Sub-Acute Oral Toxicity of a Novel Derivative of Agomelatine in Rats in a Sex-Dependent Manner

Front Pharmacol. 2019 Mar 19:10:242. doi: 10.3389/fphar.2019.00242. eCollection 2019.

Authors

Qiushi Yang¹, Xuelin Zhou¹, Jingyi Li², Yi Ma¹, Li Lu¹, Jie Xiong¹, Pingxiang Xu¹, Yuhang Li¹, Yi Chen³, Wei Gu⁴, Ming Xue¹, Zengliang Jin¹, Xiaorong Li¹

Affiliations

¹ Department of Pharmacology, School of Basic Medical Sciences, Capital Medical University, Beijing, China.
² Beijing Friendship Hospital, Capital Medical University, Beijing, China.
³ Experimental Center for Basic Medical Teaching, School of Basic Medical Sciences, Capital Medical University, Beijing, China.
⁴ Beijing Guangwei Pharmaceutical Technology Co., Ltd., Beijing, China.

Abstract

Agomelatine (AGO) is a new type of antidepressant with demonstrated antidepressant effects and a unique modulating circadian rhythm action. However, AGO has hepatotoxicity, which limits its clinical application. In order to develop new drugs that cause less liver injury than AGO, a series of derivatives were synthesized; compound GW117 was screened from derivatives due to its high receptor affinity. This study will investigate its sub-acute oral toxicity profile in rats in a sex-dependent manner. GW117 and AGO was administrated by gavage (200, 400, or 800 mg/kg/day) for 28 days. Hematological, biochemical tests, organ weights, histopathological examinations were carried out, the results showed that AGO and GW117 had adverse effects on platelet, liver and kidney, and had sex-differences in some indicators. Hematological tests showed that AGO and GW117 reduced the platelet count in male animals but had no effect in females. AGO increased plasma alanine aminotransferase (ALT) and total bilirubin in male animals, and GW117 had no effect on these two indicators. For females, AGO moderately elevated ALT, alkaline phosphatase (ALP), and total bilirubin, while GW117 only elevated ALP slightly. Two drugs could increase liver weight and coefficient, and cause liver pathological injury, including hepatic sinusoidal dilatation, hepatocyte fatty deposition and dotted cell necrosis in two genders. AGO caused mild to moderate hepatocyte and hepatobiliary injury in both genders, while only a mild hepatobiliary injury was caused by GW117 in females.
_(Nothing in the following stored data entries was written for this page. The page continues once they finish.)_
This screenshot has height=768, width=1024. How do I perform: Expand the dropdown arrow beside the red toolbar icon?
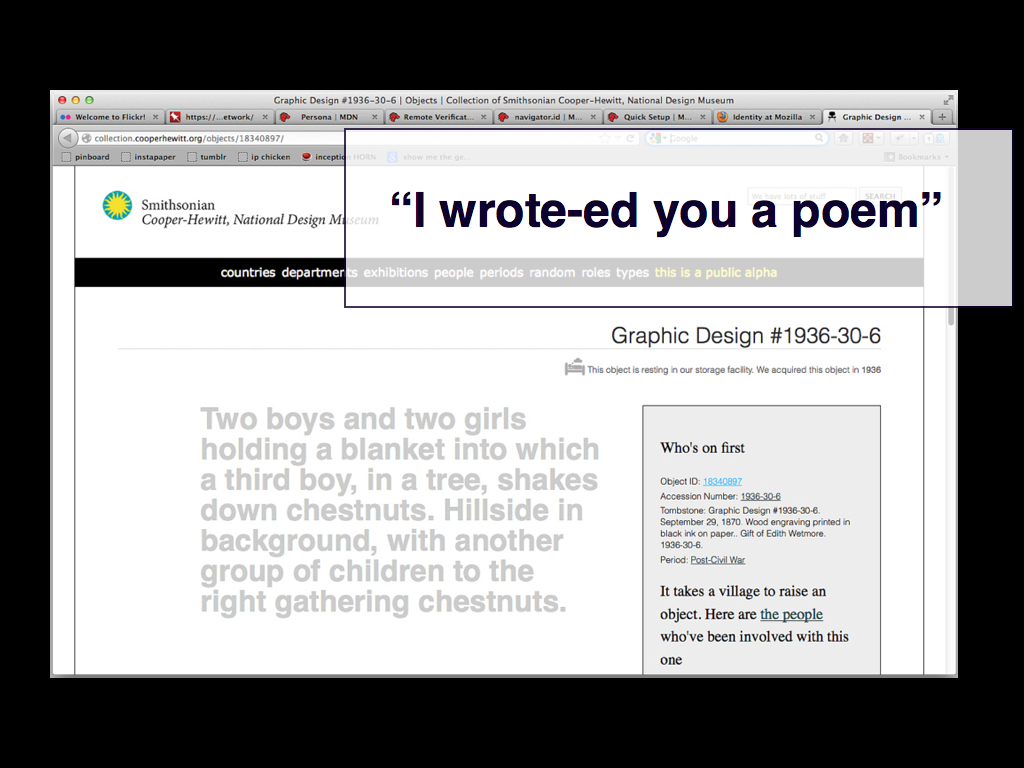point(878,138)
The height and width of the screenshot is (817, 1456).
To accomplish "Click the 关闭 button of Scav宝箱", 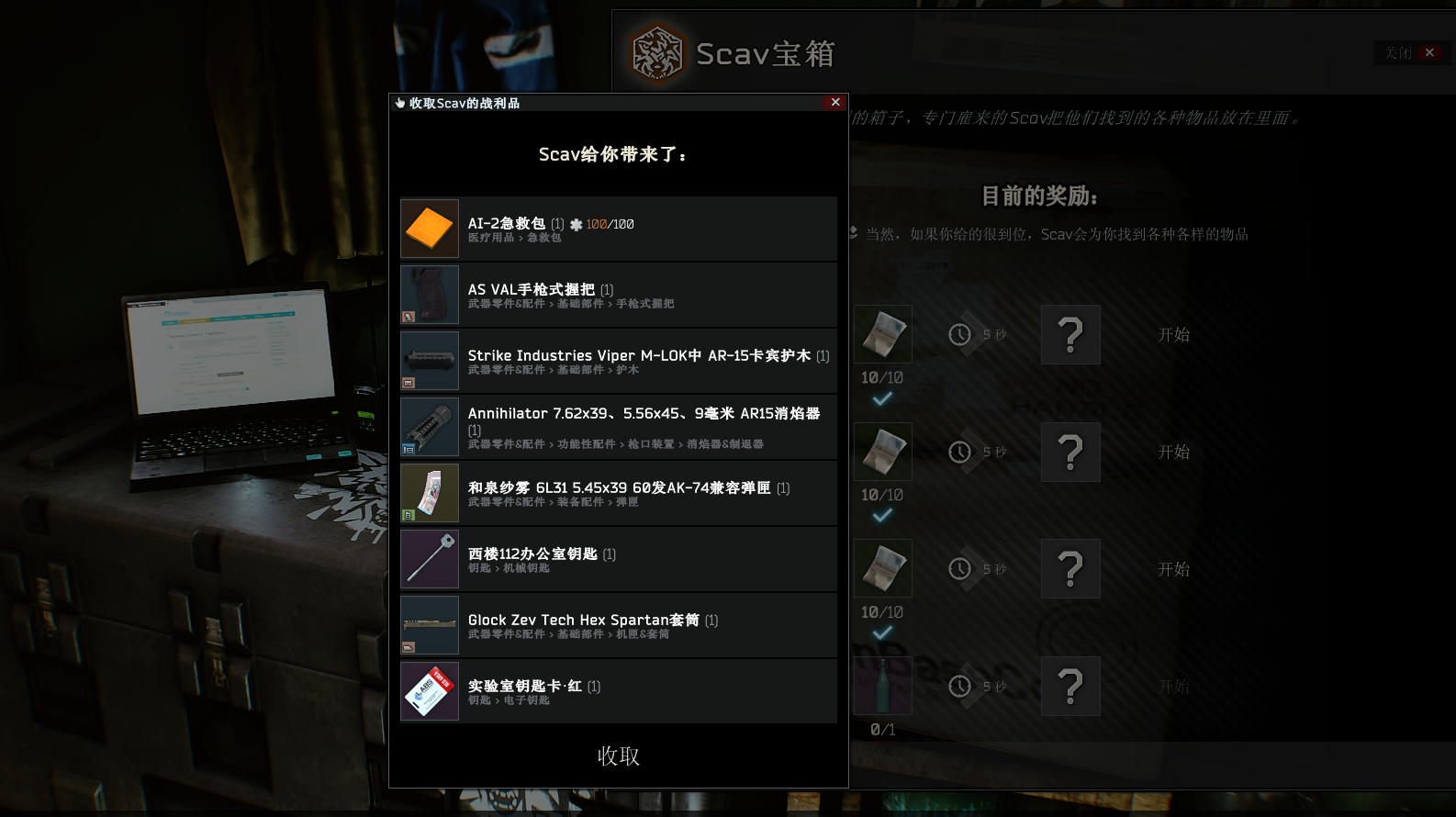I will [x=1411, y=52].
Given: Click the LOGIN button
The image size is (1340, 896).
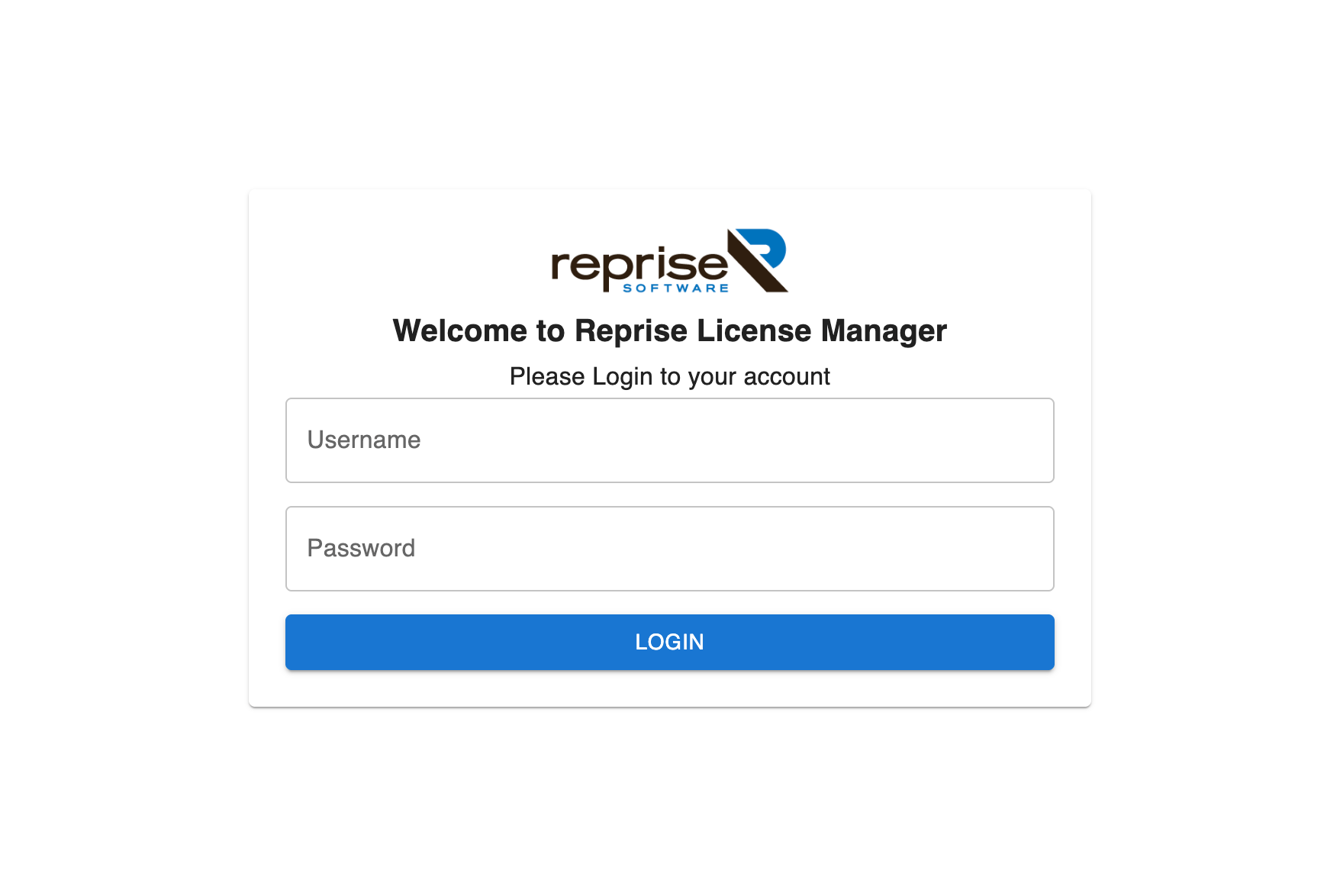Looking at the screenshot, I should [x=670, y=642].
Renal function tests showed that both drugs can increase blood urea nitrogen levels in males, while AGO, but not GW117, can slightly increase blood creatinine and urea nitrogen in females. The kidney weight and coefficient could be significantly increased by two drugs in males, and by AGO medium and GW117 high and low doses in females. The kidney pathological damage was mainly characterized by tubule dilatation, a thinning of the renal cortex. Kidney damage caused by GW117 was less than that of AGO, and there was no sex-difference. In summary, GW117 can cause mild liver and kidney damage in both genders, as well as mild platelets reduction in males, while degree of damage is less severe than AGO. Therefore, as an excellent derivative, GW117 deserves further development as an antidepressant.

Keywords: GW117; agomelatine; antidepressant; derivative; toxicity.